The statistical analysis of the blind scoring was performed for Biopure by another independent contractor, Red River Statistics. Biopure declined to discuss the details or extent of adverse reactions for either Hemopure or the human blood, saying only that it had met the F.D.A.'s requirement that Hemopure not increase the overall risk to patients.
Analysts said that the results announced yesterday should at least temporarily deflate the large contingent of short-sellers of Biopure's stock. In recent weeks, such skeptics had borrowed and sold an unusually large portion of the shares in public hands in anticipation that the safety results had been disappointing and that the stock would tumble once they were reported. Shares of Biopure had fallen nearly 50 percent from their high of $32.70 in May to $16.66 last Thursday.
The doubts had been fueled by reports published in May and this month by the TheStreet.com (news/quote) suggesting that Hemopure patients were encountering unacceptably high rates of kidney failure. Carl W. Rausch, the chairman and chief executive, said yesterday that the rate of serious urinary and kidney reactions during the trial was 1 percent to 2 percent for both the patients receiving Hemopure and those receiving transfused blood.

**Material supplied**
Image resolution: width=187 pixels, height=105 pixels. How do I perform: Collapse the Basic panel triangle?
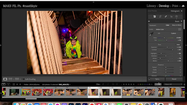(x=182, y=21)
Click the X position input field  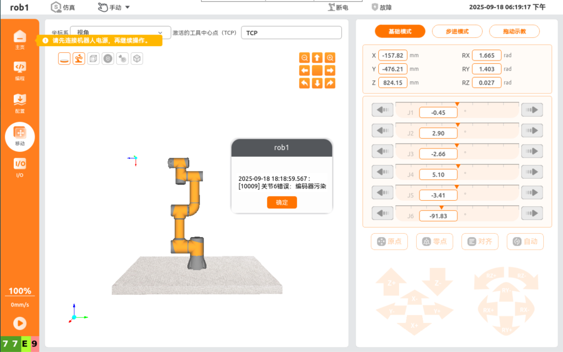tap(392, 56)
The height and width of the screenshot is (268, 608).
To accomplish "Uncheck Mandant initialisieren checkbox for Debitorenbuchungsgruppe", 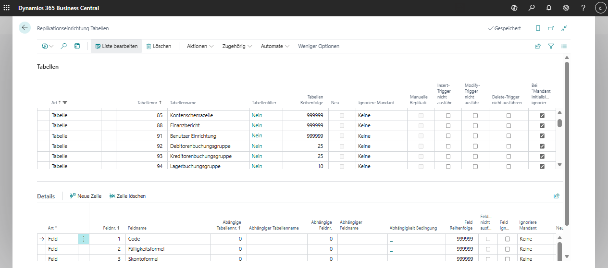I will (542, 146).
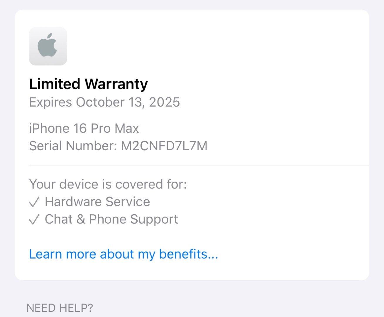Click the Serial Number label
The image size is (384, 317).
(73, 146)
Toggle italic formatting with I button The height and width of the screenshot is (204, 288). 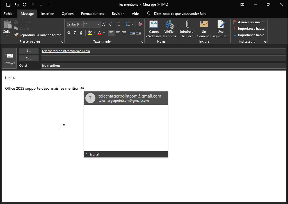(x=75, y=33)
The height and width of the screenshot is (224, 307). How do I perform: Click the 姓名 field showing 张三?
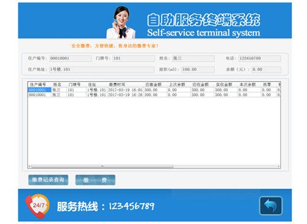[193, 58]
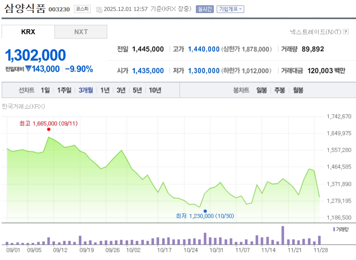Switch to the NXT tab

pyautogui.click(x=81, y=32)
==
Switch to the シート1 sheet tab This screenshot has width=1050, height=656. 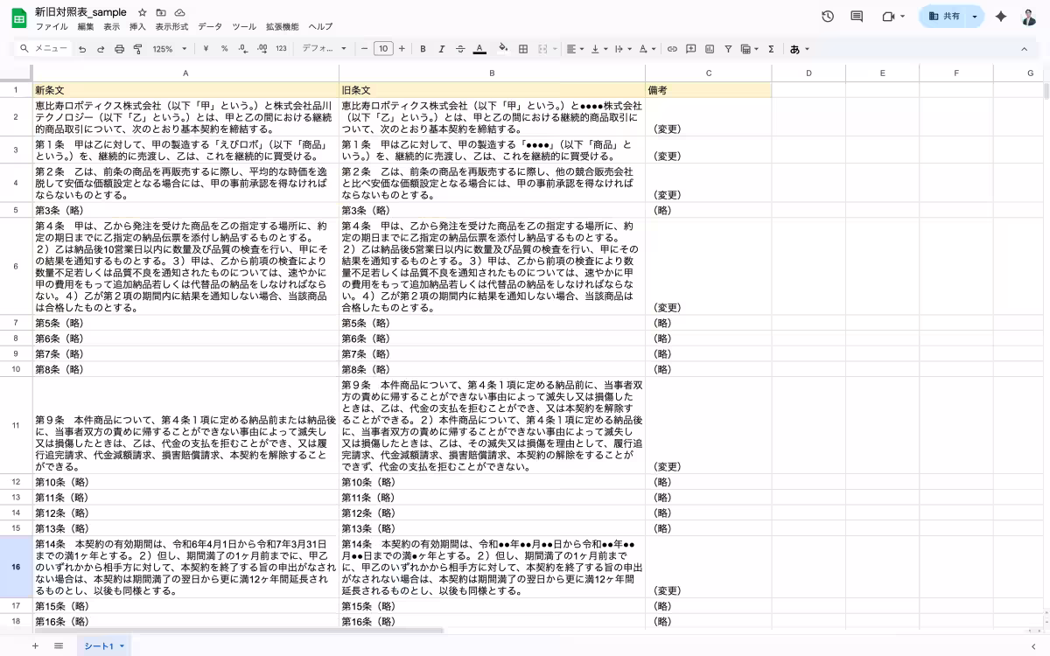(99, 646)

**Required work**
1. Reproduce word for word the section of the Biopure article from "The statistical analysis" up to and including "to $16.66 last Thursday.".
2. Carry on the Biopure article from its last sentence.

**Answers by task**
1.
The statistical analysis of the blind scoring was performed for Biopure by another independent contractor, Red River Statistics. Biopure declined to discuss the details or extent of adverse reactions for either Hemopure or the human blood, saying only that it had met the F.D.A.'s requirement that Hemopure not increase the overall risk to patients.
Analysts said that the results announced yesterday should at least temporarily deflate the large contingent of short-sellers of Biopure's stock. In recent weeks, such skeptics had borrowed and sold an unusually large portion of the shares in public hands in anticipation that the safety results had been disappointing and that the stock would tumble once they were reported. Shares of Biopure had fallen nearly 50 percent from their high of $32.70 in May to $16.66 last Thursday.

2.
Note that the rebuttal from TSC:
One of these doctors with first-hand knowledge of the product said today's announcement from Biopure does not change his view that Hemopure is unsafe and stands little chance of gaining FDA approval. He says the method of statistical analysis used by Biopure easily obscures the significance of major side effects with Hemopure, allowing the company to claim the product met its statistical safety goals.
But when the FDA takes the covers off the study results and looks at individual patients and their experiences using Hemopure, they will reach a different conclusion, the doctor said
seems quite weak to me. I am informed that this blinded, individual patient analysis is in fact the gold standard. (And note that this detailed patient by patient comparison is typically what the FDA itself often does when it wants to look deeply at adverse effects, just as the rebuttal says).
Note that the language "no less safe than blood" was reportedly crafted by the FDA, not the company.